Malgré son nom, un crédit d'impôt n'est pas un mécanisme fiscal, c'est une subvention. Lorsqu'il a une finalité sociale, c'est donc une prestation sociale… gérée par la Direction Générale des Impôts.

Lorsque le bénéficiaire est un contribuable, on peut comprendre que la réduction d'impôt soit un moyen facile de verser des subventions, mais, en termes de contrôle, cela revient à distraire l'administration fiscale de sa mission principale de contrôle de la base fiscale : lorsqu'elle valide la nature des dépenses "subventionnées", elle travaille à la place du ministère compétent pour attribuer la subvention.

Mais lorsque le bénéficiaire de la subvention n'est même pas connu d'elle, car il n'est pas contribuable, l'administration fiscale est-elle bien la mieux placée pour verser des aides sociales ?

De deux choses l'une : ou elle verse à guichet ouvert, et il y aura des fraudes, comme il y en a pour la prime pour l'emploi.

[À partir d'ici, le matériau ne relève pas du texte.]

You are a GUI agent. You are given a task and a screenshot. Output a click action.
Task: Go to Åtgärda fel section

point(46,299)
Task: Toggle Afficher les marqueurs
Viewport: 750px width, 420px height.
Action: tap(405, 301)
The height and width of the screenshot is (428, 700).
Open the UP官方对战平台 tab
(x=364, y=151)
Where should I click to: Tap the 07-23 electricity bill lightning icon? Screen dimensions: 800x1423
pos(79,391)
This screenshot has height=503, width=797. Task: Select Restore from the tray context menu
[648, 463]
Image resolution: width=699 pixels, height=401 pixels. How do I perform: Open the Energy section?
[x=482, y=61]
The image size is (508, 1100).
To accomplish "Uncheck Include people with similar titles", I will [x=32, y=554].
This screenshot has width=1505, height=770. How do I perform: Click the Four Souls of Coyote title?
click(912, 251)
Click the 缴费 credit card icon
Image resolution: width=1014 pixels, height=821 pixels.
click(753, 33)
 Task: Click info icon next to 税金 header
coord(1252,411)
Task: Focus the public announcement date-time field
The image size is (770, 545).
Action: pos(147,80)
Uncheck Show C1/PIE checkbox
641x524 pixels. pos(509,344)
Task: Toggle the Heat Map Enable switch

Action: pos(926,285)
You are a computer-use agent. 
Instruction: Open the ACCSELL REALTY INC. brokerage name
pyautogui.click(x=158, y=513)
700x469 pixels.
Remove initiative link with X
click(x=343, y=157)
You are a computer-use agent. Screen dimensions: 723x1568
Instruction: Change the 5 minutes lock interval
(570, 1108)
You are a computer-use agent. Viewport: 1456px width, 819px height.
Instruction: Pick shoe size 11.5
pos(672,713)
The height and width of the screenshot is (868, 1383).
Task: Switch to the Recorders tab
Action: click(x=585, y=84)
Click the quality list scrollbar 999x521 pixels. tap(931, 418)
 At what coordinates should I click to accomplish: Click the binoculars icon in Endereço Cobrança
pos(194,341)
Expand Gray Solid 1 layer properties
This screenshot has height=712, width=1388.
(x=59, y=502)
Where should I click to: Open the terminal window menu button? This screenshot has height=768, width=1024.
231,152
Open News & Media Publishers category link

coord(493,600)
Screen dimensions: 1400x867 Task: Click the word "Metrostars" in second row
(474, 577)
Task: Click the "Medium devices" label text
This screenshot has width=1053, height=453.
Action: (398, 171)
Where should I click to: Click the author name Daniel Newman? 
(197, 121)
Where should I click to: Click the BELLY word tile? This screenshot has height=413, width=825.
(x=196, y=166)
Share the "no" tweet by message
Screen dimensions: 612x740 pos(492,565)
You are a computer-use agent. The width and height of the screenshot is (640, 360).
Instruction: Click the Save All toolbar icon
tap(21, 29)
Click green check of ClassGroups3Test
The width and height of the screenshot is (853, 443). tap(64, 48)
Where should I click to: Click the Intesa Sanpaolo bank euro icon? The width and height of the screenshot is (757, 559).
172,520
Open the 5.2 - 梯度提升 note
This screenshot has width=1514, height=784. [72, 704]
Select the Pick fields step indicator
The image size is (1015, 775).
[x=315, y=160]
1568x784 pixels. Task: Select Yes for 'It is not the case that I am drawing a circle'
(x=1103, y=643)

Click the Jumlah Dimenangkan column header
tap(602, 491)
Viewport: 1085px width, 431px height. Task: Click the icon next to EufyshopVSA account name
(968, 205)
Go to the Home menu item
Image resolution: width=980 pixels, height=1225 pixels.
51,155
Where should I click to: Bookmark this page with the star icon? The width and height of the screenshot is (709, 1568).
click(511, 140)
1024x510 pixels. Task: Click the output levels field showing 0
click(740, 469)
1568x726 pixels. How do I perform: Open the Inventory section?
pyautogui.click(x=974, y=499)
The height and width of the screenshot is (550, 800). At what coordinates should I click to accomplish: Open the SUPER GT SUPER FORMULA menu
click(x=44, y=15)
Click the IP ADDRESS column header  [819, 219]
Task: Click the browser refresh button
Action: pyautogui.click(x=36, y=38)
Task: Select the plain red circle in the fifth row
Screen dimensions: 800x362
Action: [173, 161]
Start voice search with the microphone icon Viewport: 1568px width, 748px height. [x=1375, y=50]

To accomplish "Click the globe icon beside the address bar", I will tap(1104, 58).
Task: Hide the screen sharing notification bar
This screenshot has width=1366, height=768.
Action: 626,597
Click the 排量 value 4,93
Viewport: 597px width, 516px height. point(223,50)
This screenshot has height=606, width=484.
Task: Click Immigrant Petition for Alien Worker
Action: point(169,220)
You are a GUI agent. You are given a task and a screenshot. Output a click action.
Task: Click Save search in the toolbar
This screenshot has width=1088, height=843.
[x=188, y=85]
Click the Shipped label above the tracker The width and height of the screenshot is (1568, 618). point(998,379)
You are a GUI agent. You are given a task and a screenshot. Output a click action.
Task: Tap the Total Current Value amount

Ou elle contrôle… et ce n'est pas le rôle des inspecteurs des impôts.

Si l'Etat veut donner du pouvoir d'achat aux titulaires de revenus modestes sans passer par la "Sécu", qu'il fasse un vrai impôt négatif, mais qu'il ne crée pas des "niches négatives". Si l'on transforme une seule réduction d'impôt en crédit remboursable, comment éviter qu'elles le deviennent toutes ?

Dernière remarque, d'orthodoxie budgétaire : les réductions d'impôt sont traitées comme des diminutions de recettes, pas comme des dépenses (c'est d'ailleurs pour cela qu'elles prolifèrent). Va-t-on traiter comme une diminution des impôts de ceux qui en paient la subvention versée à ceux qui n'en paient pas ?

Et pour les fins connaisseurs de la procédure parlementaire : un crédit d'impôt remboursable est-il une réduction de recette qu'un amendement parlementaire peut augmenter en compensant la perte, ou une dépense qu'il ne peut augmenter ?

Autant de questions trop importantes pour être traitées dans l'improvisation à deux mois de la fin d’une législature.